Despite the considerable effort it's made to gather all the software and pricing into a simple package -- Sun is promising a two-page license agreement for the whole lot -- Sun also wants to make clear that the package can be broken up and integrated into other vendors' software, and vice versa. So if a customer is wedded to their BEA WebLogic implementation, they can continue to use that and all the other elements of Orion apart from Sun's own J2EE application server.

Partners

Sun is talking to its software partners -- of which BEA is one -- to see if they want to adopt the Orion pricing scheme. It will be interesting to see if any of them have done this by the time of the launch at September's SunNetwork conference in San Francisco.

Sun says it will consider offering Orion on non-Sun, Intel-based hardware further down the line, but initially you'll only get Orion pricing if you run on Sun's Sparc- or Intel-based servers running Solaris.

Branding

Sun software has been through a variety of brand names over the past few years, the latest of which is Sun ONE. That will change to some extent again next month, although we're not sure whether the ONE branding will disappear entirely. The software currently known as Project Orion Deployer is separate from Project Orion Developer, which is all of Sun's development tools -- in an ideal world these would come out before the servers that the developed applications will be deployed on. They'll come after, but still before the end of the year.

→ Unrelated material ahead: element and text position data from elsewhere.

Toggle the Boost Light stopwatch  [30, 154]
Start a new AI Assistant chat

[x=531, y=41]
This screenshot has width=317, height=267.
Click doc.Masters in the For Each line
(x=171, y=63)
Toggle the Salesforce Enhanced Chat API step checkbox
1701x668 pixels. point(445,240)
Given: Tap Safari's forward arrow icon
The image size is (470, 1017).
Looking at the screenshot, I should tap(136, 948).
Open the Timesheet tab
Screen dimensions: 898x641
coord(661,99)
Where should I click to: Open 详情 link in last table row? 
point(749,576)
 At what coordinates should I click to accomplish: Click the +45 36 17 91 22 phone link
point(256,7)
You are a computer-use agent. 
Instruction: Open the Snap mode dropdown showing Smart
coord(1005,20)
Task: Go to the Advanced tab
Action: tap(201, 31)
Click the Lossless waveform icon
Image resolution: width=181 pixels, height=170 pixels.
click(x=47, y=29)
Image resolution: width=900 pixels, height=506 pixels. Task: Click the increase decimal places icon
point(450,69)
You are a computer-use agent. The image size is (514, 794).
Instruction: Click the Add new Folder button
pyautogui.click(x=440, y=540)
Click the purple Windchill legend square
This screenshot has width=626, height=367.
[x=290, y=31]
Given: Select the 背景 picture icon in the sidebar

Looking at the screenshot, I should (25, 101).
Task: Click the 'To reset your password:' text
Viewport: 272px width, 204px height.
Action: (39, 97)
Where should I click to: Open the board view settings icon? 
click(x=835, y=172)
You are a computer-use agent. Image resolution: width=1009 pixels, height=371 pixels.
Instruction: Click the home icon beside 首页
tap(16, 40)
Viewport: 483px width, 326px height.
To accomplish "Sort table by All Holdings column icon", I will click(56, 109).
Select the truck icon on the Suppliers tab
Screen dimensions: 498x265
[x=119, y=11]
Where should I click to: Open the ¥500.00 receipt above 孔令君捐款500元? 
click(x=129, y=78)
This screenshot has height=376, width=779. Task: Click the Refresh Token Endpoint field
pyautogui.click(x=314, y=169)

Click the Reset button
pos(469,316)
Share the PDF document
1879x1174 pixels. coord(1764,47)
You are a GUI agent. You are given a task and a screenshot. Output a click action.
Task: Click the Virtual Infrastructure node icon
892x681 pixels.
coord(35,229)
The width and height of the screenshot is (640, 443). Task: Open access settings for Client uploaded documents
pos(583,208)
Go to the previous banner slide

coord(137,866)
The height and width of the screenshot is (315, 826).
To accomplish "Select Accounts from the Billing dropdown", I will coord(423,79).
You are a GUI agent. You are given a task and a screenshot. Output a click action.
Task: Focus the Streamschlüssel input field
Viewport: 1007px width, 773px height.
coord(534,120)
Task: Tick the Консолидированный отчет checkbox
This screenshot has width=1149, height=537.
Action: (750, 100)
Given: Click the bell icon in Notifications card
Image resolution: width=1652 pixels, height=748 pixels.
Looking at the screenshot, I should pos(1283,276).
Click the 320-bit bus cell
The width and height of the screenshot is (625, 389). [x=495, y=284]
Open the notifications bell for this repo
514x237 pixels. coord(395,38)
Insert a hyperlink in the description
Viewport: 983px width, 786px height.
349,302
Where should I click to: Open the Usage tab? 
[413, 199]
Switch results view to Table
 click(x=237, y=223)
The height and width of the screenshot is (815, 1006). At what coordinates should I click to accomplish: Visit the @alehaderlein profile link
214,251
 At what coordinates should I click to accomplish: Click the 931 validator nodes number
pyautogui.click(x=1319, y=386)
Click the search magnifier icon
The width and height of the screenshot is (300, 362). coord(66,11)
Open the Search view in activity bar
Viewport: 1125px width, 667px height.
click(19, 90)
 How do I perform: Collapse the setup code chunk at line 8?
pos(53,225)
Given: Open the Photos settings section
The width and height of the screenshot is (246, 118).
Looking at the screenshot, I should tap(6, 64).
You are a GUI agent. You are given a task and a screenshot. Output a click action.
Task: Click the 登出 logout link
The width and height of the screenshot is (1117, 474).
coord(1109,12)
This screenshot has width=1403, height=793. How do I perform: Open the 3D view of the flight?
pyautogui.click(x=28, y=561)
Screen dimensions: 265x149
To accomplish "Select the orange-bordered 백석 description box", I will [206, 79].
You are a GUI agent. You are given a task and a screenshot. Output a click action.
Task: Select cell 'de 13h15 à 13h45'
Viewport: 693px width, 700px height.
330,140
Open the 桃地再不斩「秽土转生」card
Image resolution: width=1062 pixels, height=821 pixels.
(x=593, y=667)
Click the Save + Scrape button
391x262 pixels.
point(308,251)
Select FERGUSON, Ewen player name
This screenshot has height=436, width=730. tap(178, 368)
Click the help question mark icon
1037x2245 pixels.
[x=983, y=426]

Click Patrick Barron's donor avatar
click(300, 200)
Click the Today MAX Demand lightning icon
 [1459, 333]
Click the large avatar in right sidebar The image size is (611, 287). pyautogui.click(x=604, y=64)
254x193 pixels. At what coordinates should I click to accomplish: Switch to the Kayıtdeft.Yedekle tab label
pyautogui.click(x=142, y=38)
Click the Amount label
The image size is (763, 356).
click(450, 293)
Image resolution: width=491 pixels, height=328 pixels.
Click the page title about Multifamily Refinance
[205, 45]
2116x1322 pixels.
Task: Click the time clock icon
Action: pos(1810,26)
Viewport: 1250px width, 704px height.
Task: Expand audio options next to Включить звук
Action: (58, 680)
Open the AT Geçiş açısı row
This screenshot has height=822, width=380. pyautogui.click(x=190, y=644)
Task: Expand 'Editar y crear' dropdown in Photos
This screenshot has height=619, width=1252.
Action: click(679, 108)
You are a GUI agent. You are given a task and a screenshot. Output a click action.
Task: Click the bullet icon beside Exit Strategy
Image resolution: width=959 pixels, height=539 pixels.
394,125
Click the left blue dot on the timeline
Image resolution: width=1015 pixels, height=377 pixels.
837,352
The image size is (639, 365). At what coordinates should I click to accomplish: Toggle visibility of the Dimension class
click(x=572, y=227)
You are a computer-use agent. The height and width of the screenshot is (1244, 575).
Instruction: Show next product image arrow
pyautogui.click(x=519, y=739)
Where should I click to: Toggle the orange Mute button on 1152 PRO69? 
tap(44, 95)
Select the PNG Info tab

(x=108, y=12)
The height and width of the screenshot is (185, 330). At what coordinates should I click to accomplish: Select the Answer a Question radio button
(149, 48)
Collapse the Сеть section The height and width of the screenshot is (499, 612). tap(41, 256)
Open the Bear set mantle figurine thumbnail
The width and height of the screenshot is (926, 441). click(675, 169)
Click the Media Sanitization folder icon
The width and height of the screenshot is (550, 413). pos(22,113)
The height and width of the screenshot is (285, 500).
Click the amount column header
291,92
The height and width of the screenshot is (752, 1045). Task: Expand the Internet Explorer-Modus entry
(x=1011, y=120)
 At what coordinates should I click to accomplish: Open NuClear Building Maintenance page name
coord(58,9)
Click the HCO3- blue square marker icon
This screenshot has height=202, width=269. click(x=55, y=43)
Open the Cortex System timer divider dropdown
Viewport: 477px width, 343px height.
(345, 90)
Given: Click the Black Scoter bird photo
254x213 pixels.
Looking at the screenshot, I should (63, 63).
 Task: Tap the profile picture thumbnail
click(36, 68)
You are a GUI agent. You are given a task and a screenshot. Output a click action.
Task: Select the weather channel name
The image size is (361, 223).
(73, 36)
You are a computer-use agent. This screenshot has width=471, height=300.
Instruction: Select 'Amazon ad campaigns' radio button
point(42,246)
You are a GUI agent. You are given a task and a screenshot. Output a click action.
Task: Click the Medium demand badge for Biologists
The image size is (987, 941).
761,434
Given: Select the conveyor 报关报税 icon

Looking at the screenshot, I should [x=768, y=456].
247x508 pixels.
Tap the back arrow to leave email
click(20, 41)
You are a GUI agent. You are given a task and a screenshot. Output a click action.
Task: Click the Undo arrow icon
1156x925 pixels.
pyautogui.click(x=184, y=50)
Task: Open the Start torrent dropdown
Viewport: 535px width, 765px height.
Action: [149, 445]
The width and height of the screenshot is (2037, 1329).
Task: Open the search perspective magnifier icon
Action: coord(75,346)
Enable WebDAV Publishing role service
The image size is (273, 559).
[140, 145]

There will also be a Project Orion Desktop, aka Mad Hatter.

Orion is separate from Sun's N1 initiative, that branding will remain, post- Orion. At present there are no plans to include N1 software, apart from the cluster server in the Orion release cycle. N1, which includes application, system and network management elements, is the stuff used to manage the systems in which the Orion software runs.

Competition

IBM is currently its biggest threat, but Sun believes IBM's Linux- centric approach (leaving aside Windows and IBM's proprietary platforms) is a chink in its armor because of its involvement in the SCO lawsuit. Sun had been making a lot of noise recently about being able to indemnify its customers against litigation because it owns its intellectual property -- everything from the processor to the software. The only possible issue could be SCO's claims that purveyors of Unix need to pay the company to avoid being sued because Unix code has allegedly leaked into Linux. Sun quietly signed a licensing deal with SCO back in March to avoid that problem. We thought using IBM's legal issues as a reason to buy Sun software instead was a bit misguided, and for now at least it the company seems to have quieted down on the issue.

Microsoft is probably the biggest long-term threat and reinforces our expectation that Orion could be a stronger play in the midmarket than at the high end. The latter is where BEA has done the most to expose Sun's weakness in software -- although BEA clearly has its own growth problems and would make an interesting acquisition for Sun, if it could pull it off. Oracle competes at the application server layer mainly, but will increasingly do so at the collaboration layer as well.

Other competition comes from JBoss Group, Novell and Sybase, but also from integration companies with broader ambitions -- notably SeeBeyond, which has recently gotten its own application server. SAP leads the application providers on this front.